HW4: Context-free Languages and Turing Machines

CSE105Sp22

Due: 5/5/22 at 5pm (no penalty late submission until 8am next morning), via Gradescope

In this assignment,

You will practice designing and working with context-free grammars and pushdown automata. You will use general constructions to explore the class of context-free languages. You will also practice with the formal definition of Turing machines.

Resources: To review the topics you are working with for this assignment, see the class material from Weeks 4 and 5. We will post frequently asked questions and our answers to them in a pinned Piazza post.

Reading and extra practice problems: Sipser Sections 2.1, 2.2, 2.3 (partially). Chapter 2 exercises 2.1, 2.2, 2.3, 2.4, 2.6, 2.9, 2.10, 2.11, 2.12, 2.13, 2.16, 2.17. Chapter 2 problem 2.30. Chapter 3 exercises 3.1, 3.2.

Key Concepts: Pushdown automata, stack, context-free grammar, derivations, context-free languages, Turing machines, halting, looping.

For all HW assignments:

Weekly homework may be done individually or in groups of up to 3 students. You may switch HW partners for different HW assignments. The lowest HW score will not be included in your overall HW average. Please ensure your name(s) and PID(s) are clearly visible on the first page of your homework submission and then upload the PDF to Gradescope. If working in a group, submit only one submission per group: one partner uploads the submission through their Gradescope account and then adds the other group member(s) to the Gradescope submission by selecting their name(s) in the “Add Group Members" dialog box. You will need to re-add your group member(s) every time you resubmit a new version of your assignment. Each homework question will be graded either for correctness (including clear and precise explanations and justifications of all answers) or fair effort completeness. You may only collaborate on HW with CSE 105 students in your group; if your group has questions about a HW problem, you may ask in drop-in help hours or post a private post (visible only to the Instructors) on Piazza.

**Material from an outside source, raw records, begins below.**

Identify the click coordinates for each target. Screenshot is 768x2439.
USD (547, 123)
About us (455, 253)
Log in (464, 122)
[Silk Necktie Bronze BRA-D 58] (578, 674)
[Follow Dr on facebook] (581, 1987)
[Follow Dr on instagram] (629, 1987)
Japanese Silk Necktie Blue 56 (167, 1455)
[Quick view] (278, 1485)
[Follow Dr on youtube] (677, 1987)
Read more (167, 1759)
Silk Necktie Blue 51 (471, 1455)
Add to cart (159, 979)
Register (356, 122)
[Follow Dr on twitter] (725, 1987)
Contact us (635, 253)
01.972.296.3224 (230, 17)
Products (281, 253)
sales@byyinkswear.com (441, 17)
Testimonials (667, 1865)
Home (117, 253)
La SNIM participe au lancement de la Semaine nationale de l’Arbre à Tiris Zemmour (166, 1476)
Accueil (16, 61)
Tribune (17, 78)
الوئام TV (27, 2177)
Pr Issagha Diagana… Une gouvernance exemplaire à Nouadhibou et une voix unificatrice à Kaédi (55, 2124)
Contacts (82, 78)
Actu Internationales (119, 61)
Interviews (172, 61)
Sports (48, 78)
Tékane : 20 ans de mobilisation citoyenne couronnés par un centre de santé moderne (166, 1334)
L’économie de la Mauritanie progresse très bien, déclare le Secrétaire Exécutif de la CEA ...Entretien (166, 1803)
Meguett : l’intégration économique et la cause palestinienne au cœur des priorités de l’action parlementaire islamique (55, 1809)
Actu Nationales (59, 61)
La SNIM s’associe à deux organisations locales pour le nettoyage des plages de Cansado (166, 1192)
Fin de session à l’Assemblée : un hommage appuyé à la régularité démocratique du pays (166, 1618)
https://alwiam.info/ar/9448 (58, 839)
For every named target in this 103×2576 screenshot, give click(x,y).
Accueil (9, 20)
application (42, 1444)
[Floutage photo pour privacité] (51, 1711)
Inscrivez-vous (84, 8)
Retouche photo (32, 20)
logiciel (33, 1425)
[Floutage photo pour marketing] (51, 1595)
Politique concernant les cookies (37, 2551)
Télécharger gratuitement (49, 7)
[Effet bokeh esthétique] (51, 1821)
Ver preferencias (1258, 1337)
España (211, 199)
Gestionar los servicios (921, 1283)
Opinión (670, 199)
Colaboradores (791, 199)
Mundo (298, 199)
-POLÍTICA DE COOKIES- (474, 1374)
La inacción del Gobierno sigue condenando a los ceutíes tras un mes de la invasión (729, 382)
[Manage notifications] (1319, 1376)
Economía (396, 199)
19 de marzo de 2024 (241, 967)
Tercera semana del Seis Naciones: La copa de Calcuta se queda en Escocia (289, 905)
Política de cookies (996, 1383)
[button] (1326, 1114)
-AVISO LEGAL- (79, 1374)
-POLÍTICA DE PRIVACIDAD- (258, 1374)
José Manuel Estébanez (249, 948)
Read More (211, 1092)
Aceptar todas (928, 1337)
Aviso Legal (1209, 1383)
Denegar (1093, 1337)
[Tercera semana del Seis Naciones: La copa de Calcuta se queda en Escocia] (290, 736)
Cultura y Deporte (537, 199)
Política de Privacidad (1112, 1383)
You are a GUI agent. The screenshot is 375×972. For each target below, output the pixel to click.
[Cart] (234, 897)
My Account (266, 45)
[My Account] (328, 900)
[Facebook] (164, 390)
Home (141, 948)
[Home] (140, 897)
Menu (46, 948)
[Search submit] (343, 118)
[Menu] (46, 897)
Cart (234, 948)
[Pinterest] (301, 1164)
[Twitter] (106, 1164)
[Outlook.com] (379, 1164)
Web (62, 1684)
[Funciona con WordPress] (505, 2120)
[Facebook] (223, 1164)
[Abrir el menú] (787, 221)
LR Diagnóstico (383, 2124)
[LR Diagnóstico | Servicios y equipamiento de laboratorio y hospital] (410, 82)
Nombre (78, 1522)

All submitted homework for this class must be typed. You can use a word processing editor if you like (Microsoft Word, Open Office, Notepad, Vim, Google Docs, etc.) but you might find it useful to take this opportunity to learn LaTeX. LaTeX is a markup language used widely in computer science and mathematics. The homework assignments are typed using LaTeX and you can use the source files as templates for typesetting your solutions. To generate state diagrams of machines, we recommend using Flap.js or JFLAP. Photographs of clearly hand-drawn diagrams may also be used. We recommend that you submit early drafts to Gradescope so that in case of any technical difficulties, at least some of your work is present. You may update your submission as many times as you’d like up to the deadline.

Integrity reminders

Problems should be solved together, not divided up between the partners. The homework is designed to give you practice with the main concepts and techniques of the course, while getting to know and learn from your classmates.
You may not collaborate on homework with anyone other than your group members. You may ask questions about the homework in office hours (of the instructor, TAs, and/or tutors) and on Piazza (as private notes viewable only to the Instructors). You cannot use any online resources about the course content other than the class material from this quarter – this is primarily to ensure that we all use consistent notation and definitions we will use this quarter and also to protect the learning experience you will have when the ‘aha’ moments of solving the problem authentically happen.
Do not share written solutions or partial solutions for homework with other students in the class who are not in your group. Doing so would dilute their learning experience and detract from their success in the class.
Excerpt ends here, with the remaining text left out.